Отвергая в главном и в мелочах все существующее мировое устройство, писатель был как-то особенно беспощаден, когда заходила речь о Церкви. «Переворот» в мировоззрении Толстого, собственно, и начался с того, что художник отрекся от православной веры, в которой он был крещен. И дальше его религиозное учение складывалось в постоянной борьбе с Православием. Читая некоторые из поздних высказываний Толстого «по церковному вопросу», даже мне, человеку неверующему, становилось тяжело и грустно.

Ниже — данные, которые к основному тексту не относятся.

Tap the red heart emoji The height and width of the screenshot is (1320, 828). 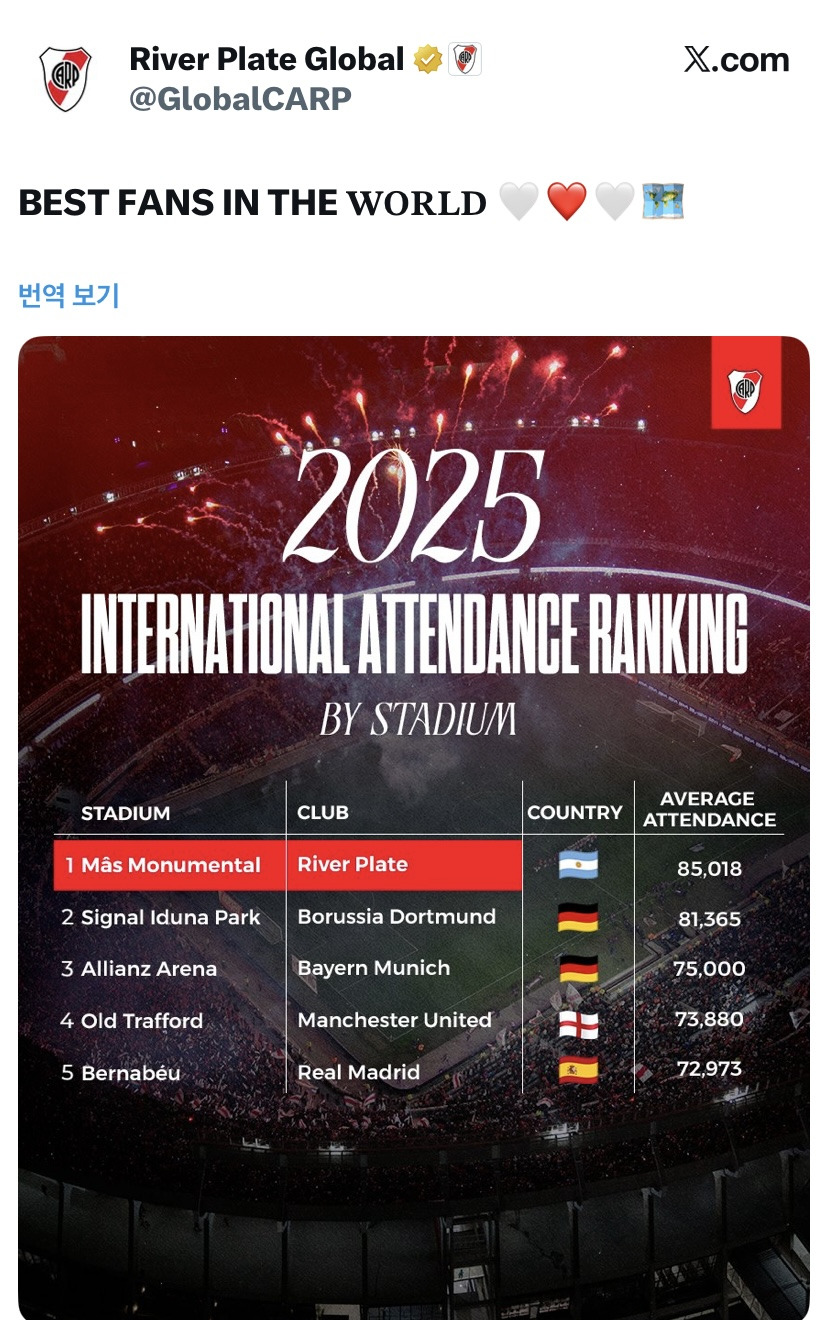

Себя он считал истинным христианином, который вернул вековому исповеданию веры его подлинное значение и смысл. При этом Толстой привычно для себя исходил из понятия о безличном божестве, которое проникает собой весь эмоционально отзывчивый мир. Стремясь доказать свою правоту, он заново (с точки зрения Церкви, для мирского человека дело немыслимое, греховное) перевел с греческого языка (который знал не совсем твердо) четыре апостольских Евангелия: от Матфея, Марка, Луки, Иоанна. Перевод сопровождался обширными комментариями Толстого. В итоге получилось «толстовское евангелие»: укорененное в почве, провозгласившее божественными законы живой природы. Нечего и говорить, что тем самым Толстой отрицал всю святоотеческую церковную традицию, все, во что верили и веруют поколения православных христиан. Он называл Иисуса Христа земным человеком и мудрецом, который лучше других понял бога. Он запросто «отменял» понятия о Святой Живоначальной Троице, о грехе и его искуплении. Само православное богослужение показалось ему бессмысленным: чтобы молиться «естественному богу», Церковь не нужна.

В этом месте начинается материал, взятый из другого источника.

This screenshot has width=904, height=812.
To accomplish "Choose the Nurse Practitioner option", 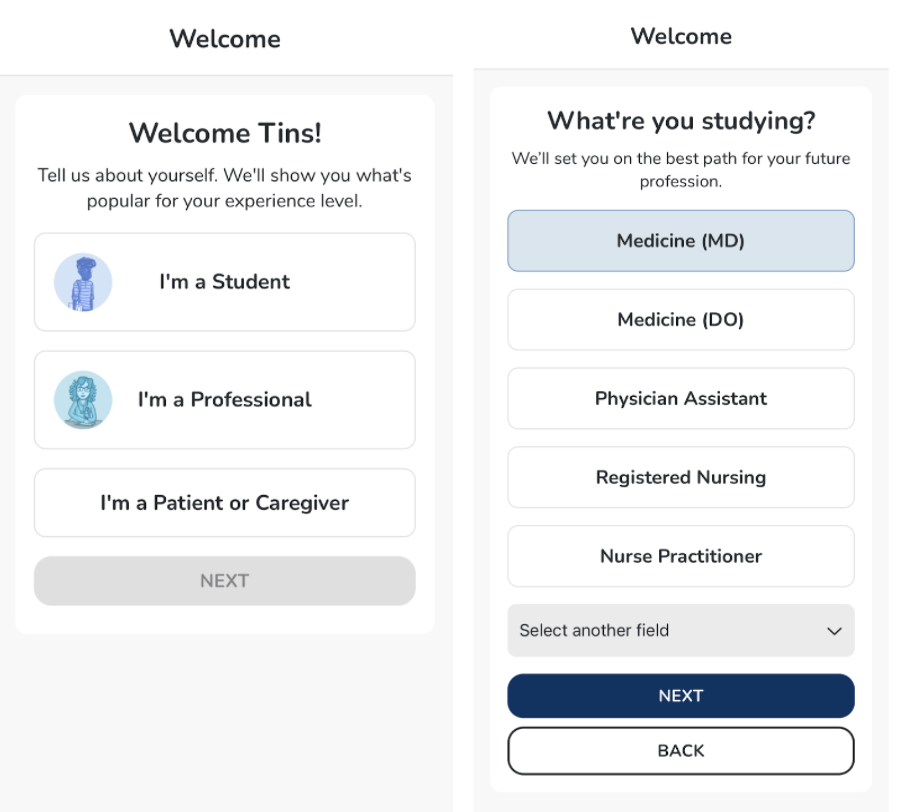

В Евангелии Толстой особенно выделял заповедь о долге христианина любить своих врагов и учил ненасильственно противиться злу. Но где находилась граница между добром и злом в его новом религиозном учении? Кто мог ее определить? Только сам Толстой с его представлениями о мире. Естественное добро и цивилизованное зло – здесь было так много личного! Церковь с ее без малого двухтысячелетним опытом утверждения истины, различения добра и зла, неустанной борьбы с темными мировыми стихиями стояла на пути этих своевольных воззрений. Тем более она казалась Толстому последним воплощением «зла цивилизации». И он «ненасильственно» – только силой данного ему таланта – решил бороться с ней, объявил ей войну.

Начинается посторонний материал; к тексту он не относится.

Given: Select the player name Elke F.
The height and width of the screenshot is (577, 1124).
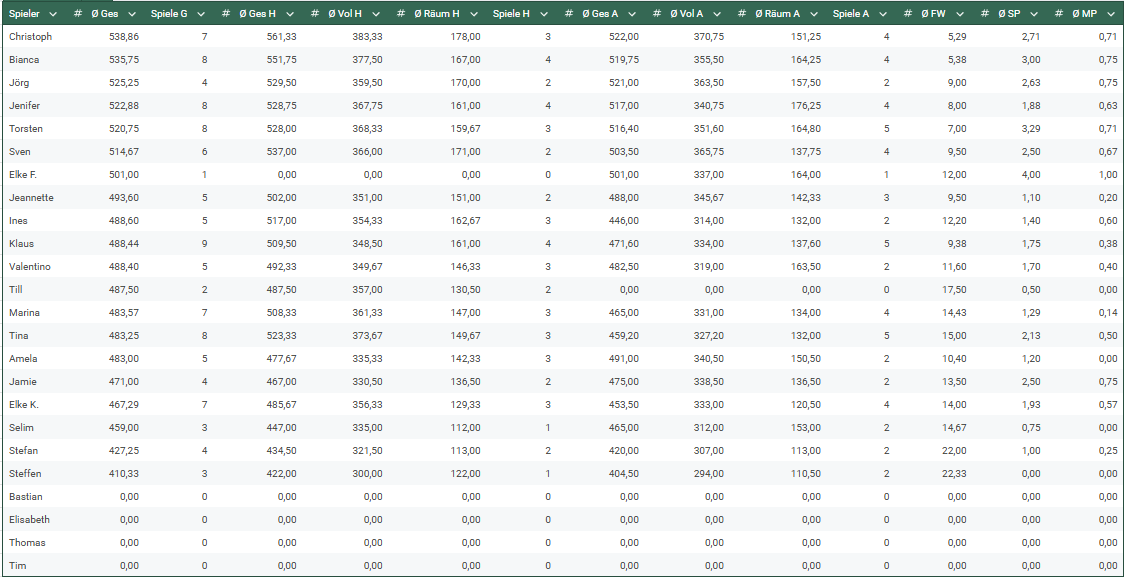Looking at the screenshot, I should click(x=23, y=175).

В то время, когда только начиналась моя работа в музее Толстого, для меня почти невозможно было представить себе весь масштаб духовной трагедии, пережитой писателем на склоне лет. А между тем, утверждая свою «нецерковную» народность, явно намереваясь «вырвать» Христа Спасителя из души русского народа, вложить в нее плоское представление о человеке Христе – своем предшественнике, Толстой восставал против самых глубоких основ, создавших и укрепивших Россию, против того источника света, который один способен нести в мир тишину и благоденствие. Он до такой степени посвятил себя «религии безгрешного человечества», сроднился с «чувствительной» материей, что, кажется, утратил всякую возможность различать вечно пребывающие в земном подлинно духовные, таинственные, неземные начала. Смирение, покаяние перед Богом в их православном значении оказались для него непостижимы. Он грозился пошатнуть непонятную, чуждую его мирским воззрениям Вселенскую Церковь, вековую хранительницу спасительных истин, и тем самым заранее обрекал себя на поражение: вечную душевную борьбу, смятение, разлад со всеми и с самим собой.